Kunal Shah Steps Aside As CRED CEO, Joins Meta As Global WhatsApp Head

Kunal Shah had the unique distinction of founding two massively well-funded startups in India, and now he’s set his sights on international shores.

Shah announced on Monday that he is stepping back from his role as CEO of CRED, the fintech company he founded in 2018, to take over as the global head of WhatsApp at Meta. The announcement came alongside a $900 million investment from Meta into CRED, giving the American tech giant a minority stake in the company valued at roughly $4.5 billion post-money. Shah will retain his personal shareholding in CRED after stepping away from day-to-day operations.

Miten Sampat, who has headed strategy and finance at CRED since 2020, steps in as interim CEO.

It’s a remarkable turn for someone whose entrepreneurial story has never followed a conventional path. Shah, who studied philosophy at Wilson College in Mumbai — not out of passion, but because early-morning classes allowed him to work as a delivery boy and data entry operator to support his family — went on to build FreeCharge, which sold to Snapdeal in what remains one of India’s largest internet exits. Then came CRED, which in seven years grew from a $1 million personal bet into a company generating ~₹3,200 crore in annual revenue across payments, lending, insurance, and wealth products — with its first profitable quarter arriving just this year.

On X, Shah walked through the arc of the past decade with characteristic terseness: the FreeCharge exit, the years spent investing and thinking, then the decision to build CRED around a simple idea — that trust should be rewarded. The company scaled from zero to 17 million members and raised over $900 million from global investors, with five ESOP buybacks along the way.

WhatsApp’s outgoing head, Will Cathcart, who led the platform for seven years and oversaw its growth to over 3 billion monthly active users, is moving into a new role within Meta focused on building products from scratch. Writing on X, Cathcart said WhatsApp was “in the strongest position it’s ever been” — and that this felt like the right moment to step aside.

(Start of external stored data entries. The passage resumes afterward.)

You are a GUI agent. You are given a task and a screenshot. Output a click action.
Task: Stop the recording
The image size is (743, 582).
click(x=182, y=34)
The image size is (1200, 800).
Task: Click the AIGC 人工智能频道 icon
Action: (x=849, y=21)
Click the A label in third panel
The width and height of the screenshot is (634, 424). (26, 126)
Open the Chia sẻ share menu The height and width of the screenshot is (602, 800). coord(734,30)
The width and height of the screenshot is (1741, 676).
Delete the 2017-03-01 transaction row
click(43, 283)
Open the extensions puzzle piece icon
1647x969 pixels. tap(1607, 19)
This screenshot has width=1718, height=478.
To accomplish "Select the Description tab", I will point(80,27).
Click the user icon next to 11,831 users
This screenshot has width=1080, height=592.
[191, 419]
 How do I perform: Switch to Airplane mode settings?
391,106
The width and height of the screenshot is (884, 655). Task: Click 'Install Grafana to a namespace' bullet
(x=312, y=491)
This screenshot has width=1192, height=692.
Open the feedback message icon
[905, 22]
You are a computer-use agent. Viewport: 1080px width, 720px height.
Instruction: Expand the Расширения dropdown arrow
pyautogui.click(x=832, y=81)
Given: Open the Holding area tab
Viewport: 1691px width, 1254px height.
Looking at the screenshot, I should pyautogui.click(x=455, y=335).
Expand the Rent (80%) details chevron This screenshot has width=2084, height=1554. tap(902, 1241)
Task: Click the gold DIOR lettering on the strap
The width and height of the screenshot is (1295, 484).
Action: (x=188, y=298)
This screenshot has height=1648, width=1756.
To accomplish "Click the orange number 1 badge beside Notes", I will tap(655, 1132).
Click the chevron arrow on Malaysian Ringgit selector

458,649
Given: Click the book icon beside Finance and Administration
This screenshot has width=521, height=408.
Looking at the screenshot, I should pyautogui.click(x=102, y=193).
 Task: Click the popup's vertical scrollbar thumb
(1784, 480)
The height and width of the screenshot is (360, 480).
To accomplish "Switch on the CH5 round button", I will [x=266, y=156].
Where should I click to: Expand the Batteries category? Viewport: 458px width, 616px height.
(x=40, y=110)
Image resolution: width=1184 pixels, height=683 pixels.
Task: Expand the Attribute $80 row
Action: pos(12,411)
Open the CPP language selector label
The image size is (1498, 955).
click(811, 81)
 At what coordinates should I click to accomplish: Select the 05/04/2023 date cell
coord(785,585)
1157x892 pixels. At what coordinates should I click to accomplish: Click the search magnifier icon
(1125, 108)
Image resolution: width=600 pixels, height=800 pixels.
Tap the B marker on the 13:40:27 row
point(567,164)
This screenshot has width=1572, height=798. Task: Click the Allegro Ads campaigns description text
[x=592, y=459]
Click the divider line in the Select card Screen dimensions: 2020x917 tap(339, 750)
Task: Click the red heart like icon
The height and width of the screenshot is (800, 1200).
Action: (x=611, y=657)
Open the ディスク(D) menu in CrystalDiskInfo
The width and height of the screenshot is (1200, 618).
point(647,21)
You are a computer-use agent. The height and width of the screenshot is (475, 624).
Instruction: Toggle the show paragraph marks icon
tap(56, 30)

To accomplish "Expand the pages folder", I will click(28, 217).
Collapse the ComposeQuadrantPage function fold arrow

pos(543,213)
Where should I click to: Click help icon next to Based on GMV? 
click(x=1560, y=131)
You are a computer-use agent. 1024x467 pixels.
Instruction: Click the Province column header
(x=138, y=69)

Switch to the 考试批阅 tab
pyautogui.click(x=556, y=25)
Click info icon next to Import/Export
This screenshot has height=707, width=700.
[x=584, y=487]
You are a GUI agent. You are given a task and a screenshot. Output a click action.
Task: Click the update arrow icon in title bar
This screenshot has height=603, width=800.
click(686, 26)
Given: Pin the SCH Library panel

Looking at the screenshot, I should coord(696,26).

Meta CEO Mark Zuckerberg, announcing the transition, credited Shah with “the kind of builder mentality and global perspective that will serve him well in running the world’s biggest messaging app.” Chris Cox, Meta’s Chief Product Officer, echoed that sentiment in a LinkedIn post, noting that the search for a new WhatsApp leader was focused on someone who grasped the platform’s immense global product potential, could navigate the shifts AI will bring, and had the seriousness required to lead the world’s largest communication service. “Kunal became the clear choice,” Cox wrote.

India is WhatsApp’s largest market, with over 500 million users — and the country has become central to Meta’s ambitions in business messaging and digital payments. The appointment of an Indian founder to lead the platform globally signals how seriously Meta is treating that opportunity. For Shah, it’s the kind of scale that even CRED’s growth trajectory couldn’t offer: a single product relied on by more than 3 billion people, in every corner of the world.

In his post, Shah described the gap between WhatsApp today and its full potential as “massive.” The $900 million Meta investment into CRED, structured as a mix of primary and secondary capital, is structured specifically to avoid overlap — Meta comes in as a minority investor with no access to CRED member data.

CRED’s board and leadership team are working on a longer-term management structure as the company eyes an eventual IPO, with the fresh capital supporting continued growth across its financial products.

As for Shah, he begins his next chapter at Meta immediately, with the upcoming WhatsApp all-hands on June 25 serving as his first introduction to the team.